Switch "orange" to "green" and rewrite the records, starting at the line that contains "Task: Click the blue step 2 number circle" and ending with the last line of the records, with nothing else changed. Omit the pictures.

# [MATERIALS PROVIDED]
++++++

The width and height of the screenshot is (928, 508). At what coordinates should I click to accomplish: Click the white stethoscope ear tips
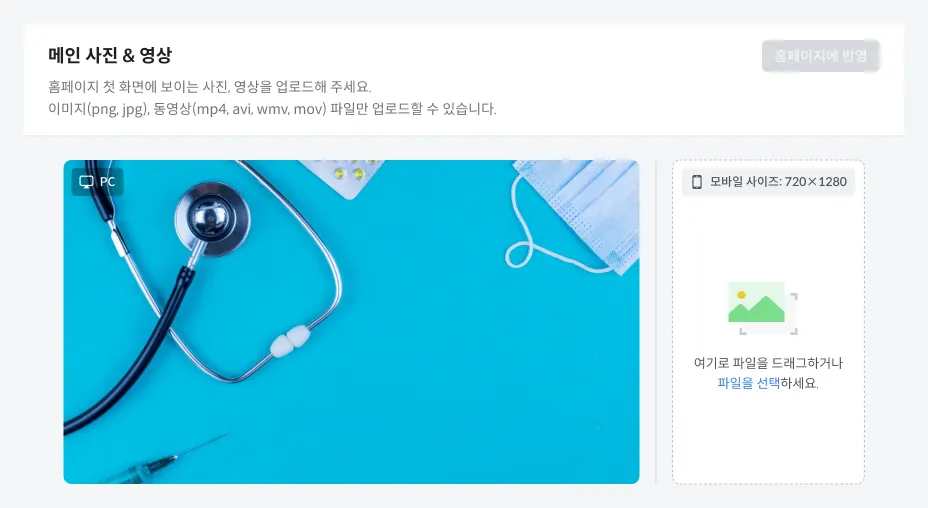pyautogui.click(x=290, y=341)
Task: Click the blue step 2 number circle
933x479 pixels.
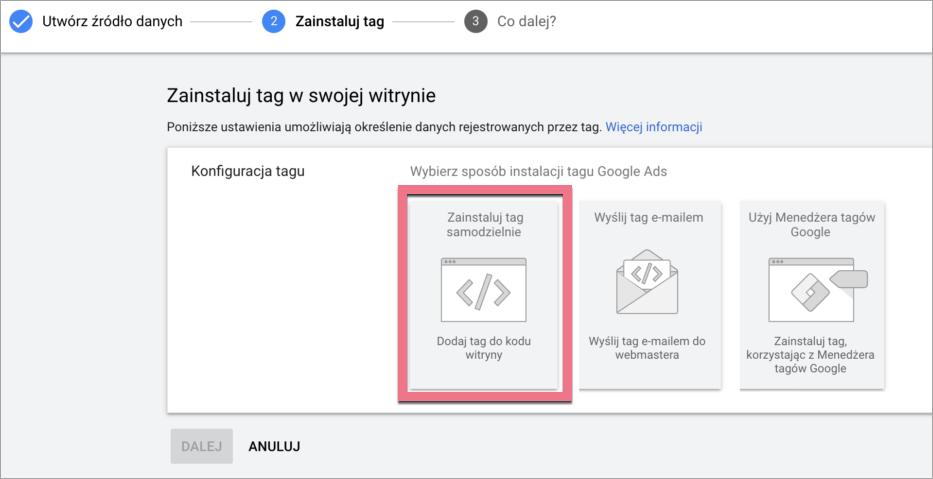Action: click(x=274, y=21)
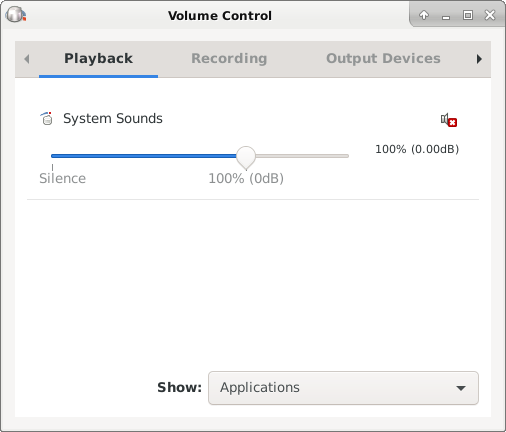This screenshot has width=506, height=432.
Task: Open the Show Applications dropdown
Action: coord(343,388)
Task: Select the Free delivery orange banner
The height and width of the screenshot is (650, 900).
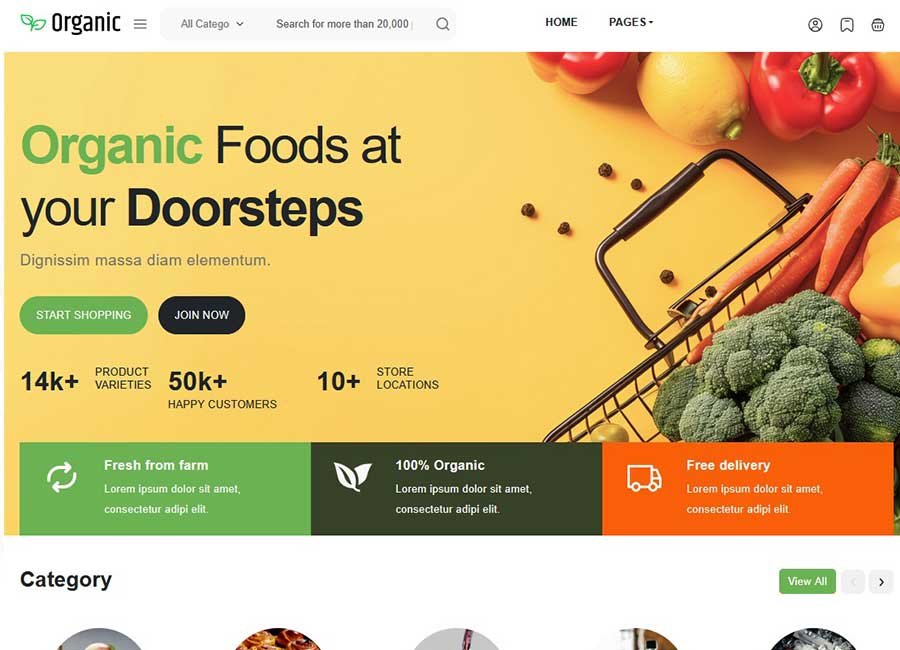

++++++

# [RESULT BELOW]
Task: Click the blue step 2 number circle
933x479 pixels.
Action: click(x=274, y=21)
This screenshot has width=506, height=432.
Task: Open the Show Applications dropdown
Action: coord(343,388)
Task: Select the Free delivery green banner
The height and width of the screenshot is (650, 900).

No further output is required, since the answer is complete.